Anna, per fortuna, non è tra questi ultimi. Ma avrebbe potuto esserlo. E oggi, dopo che il caso è esploso grazie alle denunce partite dalla vicenda di Maria Cristina Gallo, racconta cosa significa vivere su di sé un ritardo così grave.
«Operata a gennaio, mi dissero: se è grave arriverà presto. Non è arrivato niente per mesi»
Anna si rivolge al consultorio di Marsala, dove la ginecologa scopre una neoformazione alla cervice.

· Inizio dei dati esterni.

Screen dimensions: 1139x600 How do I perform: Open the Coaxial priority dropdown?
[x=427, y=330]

«Mi disse che era necessario operare subito», racconta. L’intervento viene programmato per il 22 gennaio all’ospedale di Castelvetrano.
«La prima cosa che si chiede dopo un’operazione del genere è: quando avrò l’esito dell’istologico? Di solito, se c’è qualcosa di grave, lo comunicano in 15 giorni, altrimenti un mese, un mese e mezzo».

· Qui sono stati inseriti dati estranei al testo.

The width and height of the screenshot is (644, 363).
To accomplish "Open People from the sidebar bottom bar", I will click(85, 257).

Trascorrono le settimane, ma nessuno chiama.
«Il primo mese e mezzo ero quasi sollevata: pensavo che, non arrivando notizie, significasse che non c’era nulla di grave. Ma arrivò Pasqua, poi maggio, poi l’estate. Ho chiamato più volte: mi dicevano che non sapevano nulla, che avrebbero fatto sapere. Io non volevo allarmare la mia famiglia, mi sono tenuta tutto dentro».
«Il 22 ottobre mi chiamano: il referto è arrivato. Nove mesi dopo»

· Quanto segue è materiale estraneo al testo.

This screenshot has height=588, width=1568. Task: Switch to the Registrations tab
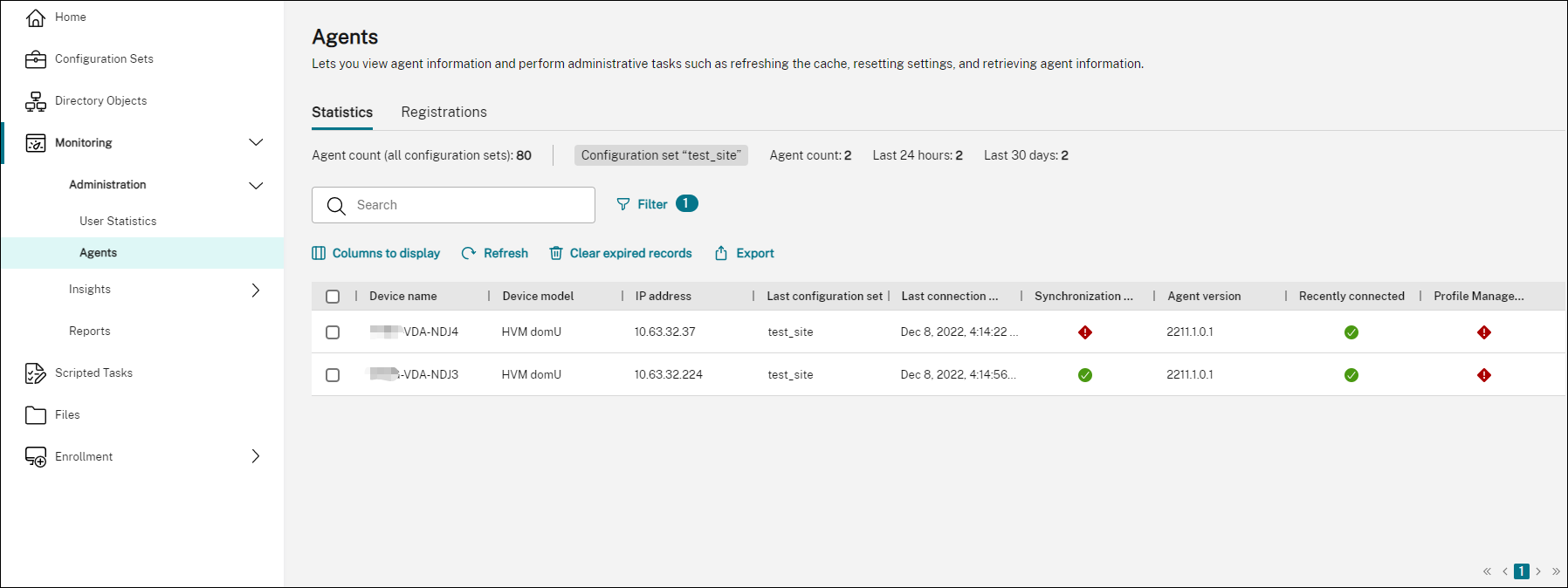[444, 113]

La telefonata arriva all’improvviso:
«Mi dissero di andare a ritirare il referto. Vedo la data: operata il 22 gennaio, il referto arriva in ospedale il 21 ottobre 2024. Io lo ritiro il 23. Nove mesi esatti».
Per fortuna si tratta “solo” di una poliposi, nulla di maligno.
Ma oggi, dopo lo scandalo dei referti, la consapevolezza è cambiata:
«Quando ho saputo del caso della professoressa Gallo mi sono resa conto di essere stata miracolata. Se avessi avuto un tumore, dopo nove mesi sarei stata nelle sue stesse condizioni».
«Ho perso fiducia nella sanità. Mi sono affidata a Dio»
Anna racconta anche il paradosso emotivo:
«Io sono stata salvata da un infarto grazie a medici straordinari. Credevo nella sanità pubblica. Ma dopo questa esperienza non riesco più a fidarmi».
Le parole sono amare:
«Ci si affida. Non puoi fare altro. E se non hai soldi per il privato, resti intrappolata. La verità è che c’è gente che muore perché non può permettersi le cure».
«Perché così pochi hanno denunciato? Forse paura, forse rassegnazione»
Solo nove dei 356 pazienti oncologici hanno denunciato.
«Non so spiegarmelo. Forse la gente è rassegnata, forse ha paura di finire in un tunnel senza uscita. Io stessa… sì, forse sono rassegnata. Non ho paura delle conseguenze, ma non ho strumenti. Sono una cittadina: pago le tasse, ho diritto all’assistenza. Ma cosa potevo fare?»
E aggiunge:
«Chiedevo informazioni, mi rispondevano con gentilezza… ma anche loro non sapevano nulla. È incredibile».
«Spero che chi ha sbagliato paghi. E che la gente inizi a ribellarsi prima»
Anna conclude con una speranza:
«Mi auguro che serva a qualcosa. Che chi ha sbagliato paghi. E che le persone capiscano che bisogna ribellarsi prima, non quando è troppo tardi. Io sono stata fortunata. Ma non posso più fidarmi: ho paura, veramente».
La sua storia è una delle tante che rendono plastica la gravità dello scandalo dei referti istologici. Un caso che continua a scuotere l’Asp di Trapani e tutta la Sicilia.